A market need identified, Starbucks spent an estimated grazillion dollars remodeling the Olive Way link in its massive chain, using green materials and appropriated reuse interior design. Questionably load-bearing I beams and metal fittings are painted a tasteful reddish brown; burlap coffee bags cover walls; seats came from the University of Washington, a tabletop from reclaimed Garfield High School flooring. The bar—there's an actual bar, with an actual bartender—has a bar top in that rustic, rough-edged-wood vein that's popular now (similar to La Bête, a stone's roll down the hill). A sign touting "Toast-Worthy Wines" (around $8 a glass) with a drawing of Washington State—four of the eight selections are local—looks like chalk on a blackboard, but the letters are not rubbable-off. Beers are Mirror Pond, Pyramid hefeweizen, and, oddly, Peroni; a salumi plate, a mezze one, and a grouping of "Artisan Fruit, Nut & Cheese" (artisans unspecified) are available at around $9 each. The smell of market research is everywhere.
To sit at Starbucks's bar is to have the unmistakable sensation of being in a recently redone airport. The lights are a little greenish, too bright. You can count a dozen people on laptops in the cafe seating nearby, one with a newspaper. Far too much of the inner workings of the Starbucks machine is visible—paper cups and plastic gloves, lids and swizzle sticks, grinders and makers, all part of your view that you're expected to ignore. Time passes in a disorienting manner; you feel that you're waiting, but what are you waiting for?

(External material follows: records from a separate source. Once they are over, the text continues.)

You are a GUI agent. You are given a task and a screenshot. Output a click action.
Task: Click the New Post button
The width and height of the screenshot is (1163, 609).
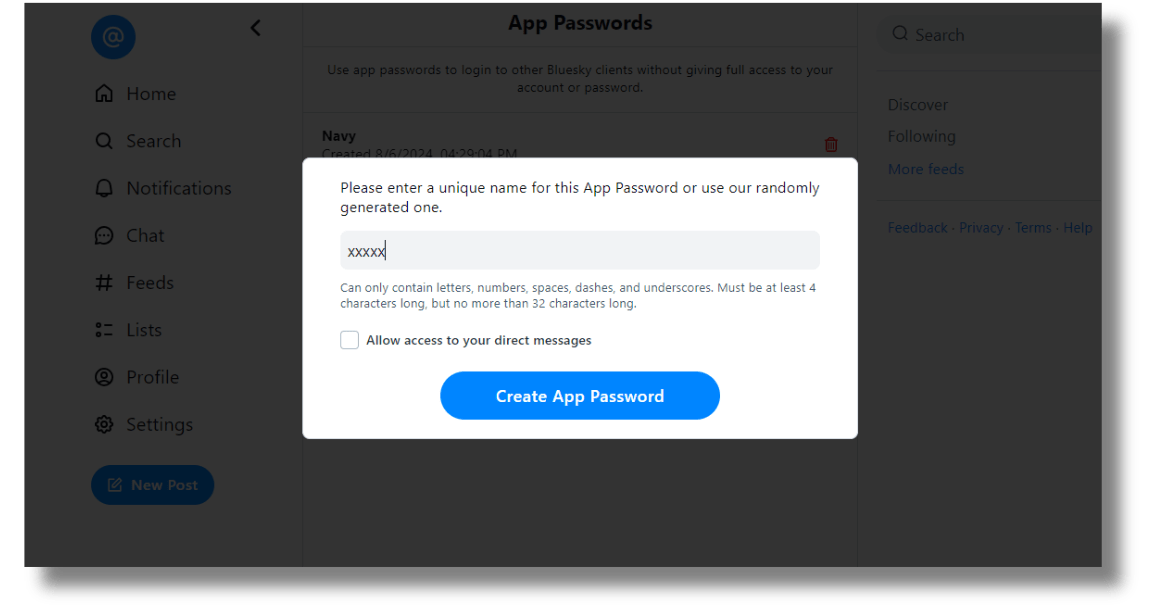(x=152, y=485)
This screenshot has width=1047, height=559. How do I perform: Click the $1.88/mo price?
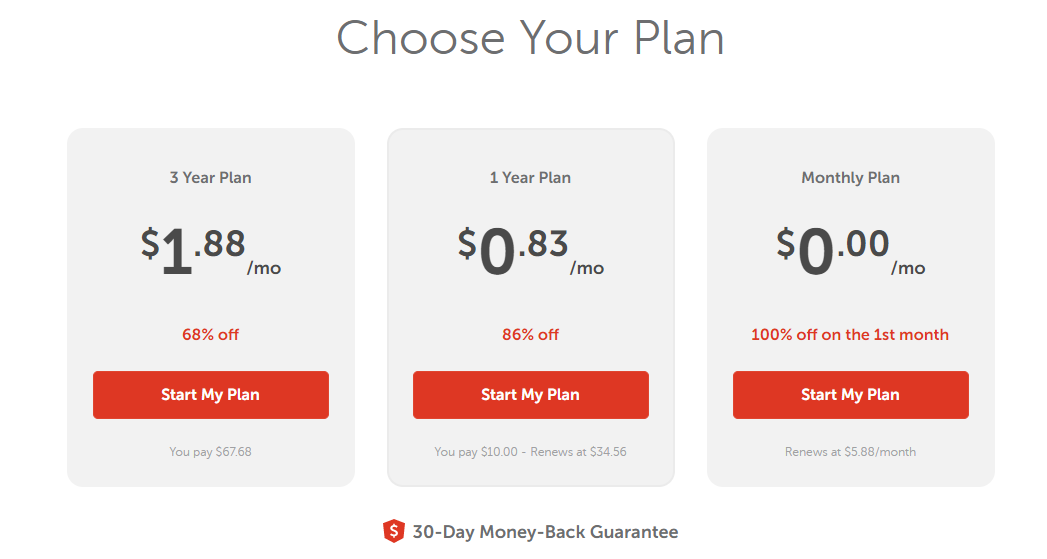[x=210, y=251]
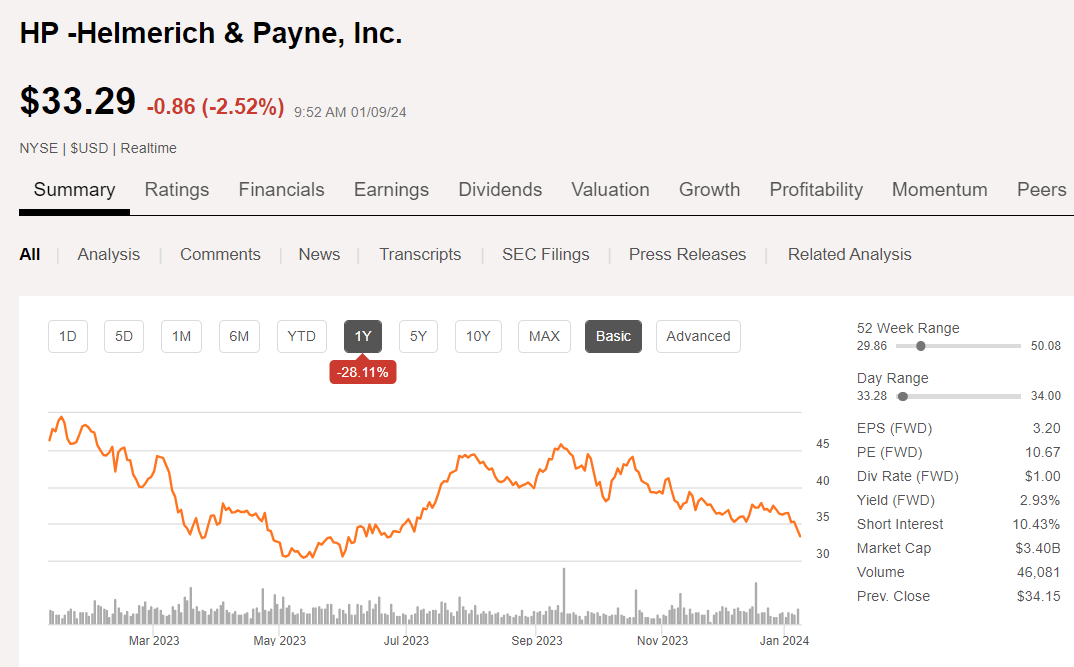
Task: Switch chart to the 1M range
Action: click(181, 336)
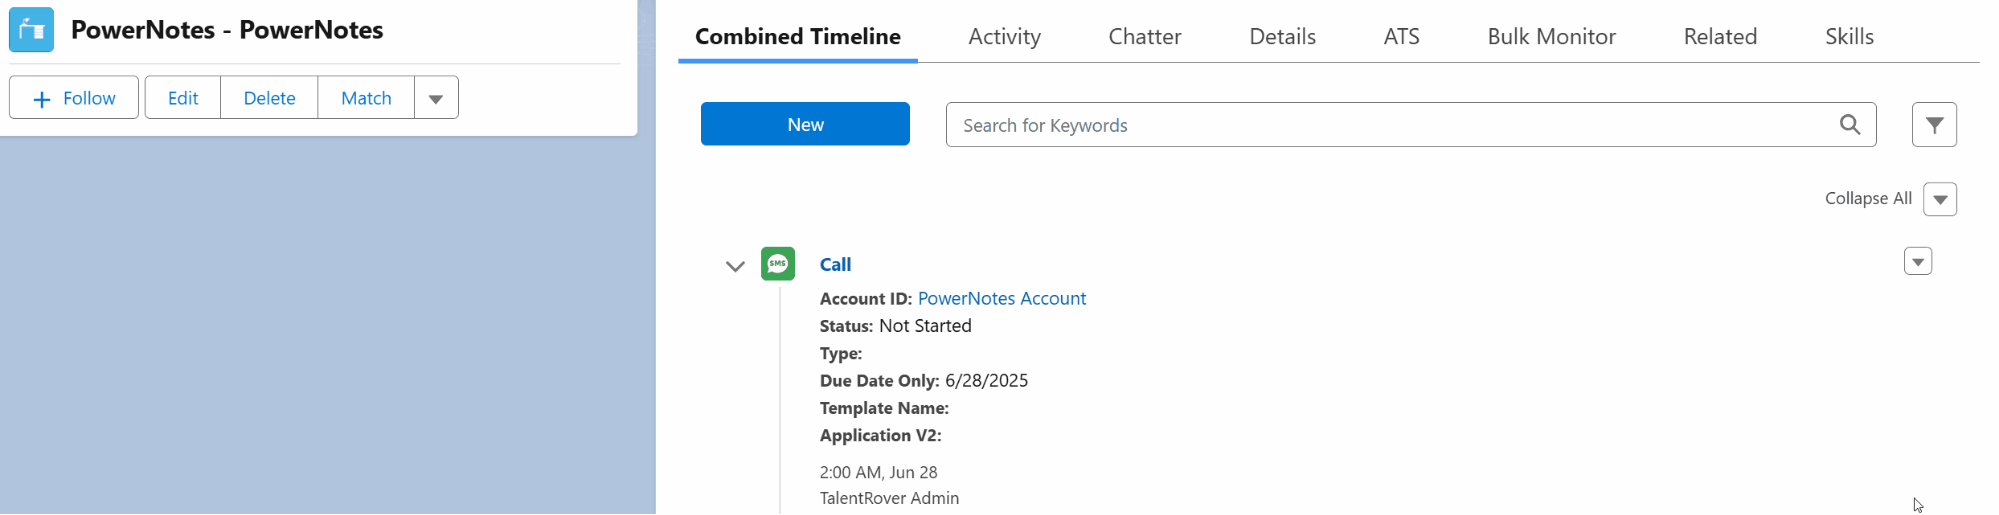The image size is (1999, 515).
Task: Collapse the Call timeline entry chevron
Action: click(x=735, y=266)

The bartender, however, is an amazement: sweet but funny, helpful but unintrusive, polite in a way you do not often witness today. He is not authorized to give wine tastes—the inventory-management system gets angry—but he's happy to pour a glass, let you try it, then throw it away. He knows all about the neighborhood; he used to work at Manray. He alone makes the experience almost—almost!—worthwhile. This man should be given the employee of the century award; instead, there is not even a space on the bill for a tip. It's corporate policy.